C++ has a major advantage here due to its ability to use the stack. That is a billion times more useful than having pointers (as if that was even a thing). Since the stack is necessarily linear, allocations and deallocations occur in constant time. While it would be virtually impossible to write a program that uses the stack exclusively, at least you’re guaranteed that no heap allocations would happen for minor things. In Java, anything more complex than an int would end up on the heap, and require GC rounds.
What astounded me the most, however, was the suggestion that a real-time program throwing an ArrayIndexOutOfBoundsException is somehow okay. If you absolutely must, then you can absolutely enable array bounds-checking in debug for C++ programs.
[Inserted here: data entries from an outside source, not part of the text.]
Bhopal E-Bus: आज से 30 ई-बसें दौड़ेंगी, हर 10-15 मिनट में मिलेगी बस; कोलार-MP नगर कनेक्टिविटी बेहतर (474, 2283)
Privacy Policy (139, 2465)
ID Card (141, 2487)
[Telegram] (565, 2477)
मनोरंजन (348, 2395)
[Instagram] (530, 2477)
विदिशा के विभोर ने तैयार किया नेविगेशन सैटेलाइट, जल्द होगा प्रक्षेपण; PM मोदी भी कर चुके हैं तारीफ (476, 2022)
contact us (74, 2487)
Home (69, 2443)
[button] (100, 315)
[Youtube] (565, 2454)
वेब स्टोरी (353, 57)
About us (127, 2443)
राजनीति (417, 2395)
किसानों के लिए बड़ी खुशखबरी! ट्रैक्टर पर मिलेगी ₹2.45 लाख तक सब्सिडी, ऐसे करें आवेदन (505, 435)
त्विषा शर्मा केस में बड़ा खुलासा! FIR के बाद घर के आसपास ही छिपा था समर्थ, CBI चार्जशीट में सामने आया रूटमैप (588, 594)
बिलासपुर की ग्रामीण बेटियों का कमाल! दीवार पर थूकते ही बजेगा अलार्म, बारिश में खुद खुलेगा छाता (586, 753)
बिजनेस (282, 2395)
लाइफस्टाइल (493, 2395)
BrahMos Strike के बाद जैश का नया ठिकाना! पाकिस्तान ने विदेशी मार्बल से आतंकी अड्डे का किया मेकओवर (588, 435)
But in production, you shouldn’t even get to that point. Even if the program CAN handle the exception (which shouldn’t happen in the first place), the mere process of creating a stack rewind data object is expensive enough for “low latency” to go straight out the window.
P.S. If the statement about network being the bottleneck for HFT was true (and I’m not saying that it is), then that would merely make HFT a bad example. DSP is a much better example of something that needs to have <0.1ms latency and where code is absolutely the bottleneck.
I think this article is an out-of-season April fools joke. Comparing direct memory managed language to a GC one and talking about comparing performance, is a joke. And then he gives the excuse that Java is better because is faster to market, well you can use that excuse to use Ruby and it will be even faster to market then, it will be super slow and useless tho.
Well, if your idea of the pinnacle of low latency systems is just a trading system, I’m not even going to bother.
If I am choosing a language to write a low-latency system from scratch today by myself, or a small group, I will usually choose Rust over Java or C++. It is as performant as C++ in most regards without the legacy/complexity/UB and offers not only guaranteed memory safety but thread safety. Also, idiomatic Rust tends to be much easier to read/maintain than most overarchiteched Java code I’ve worked with. The author is correct that it is usually easier to find willing Java developers than competent modern C++ or Rust developers (and that’s an important piece when settling on a language), but I think that will change just as it did for C++. Personally, I see Golang as the logical replacement for the project space where Java currently dominates and Rust as a viable alternative to C/C++. There are a good number of Golang enthusiasts available and choosing a modern language can be beneficial in attracting young new talent that are excited to work with modern tech.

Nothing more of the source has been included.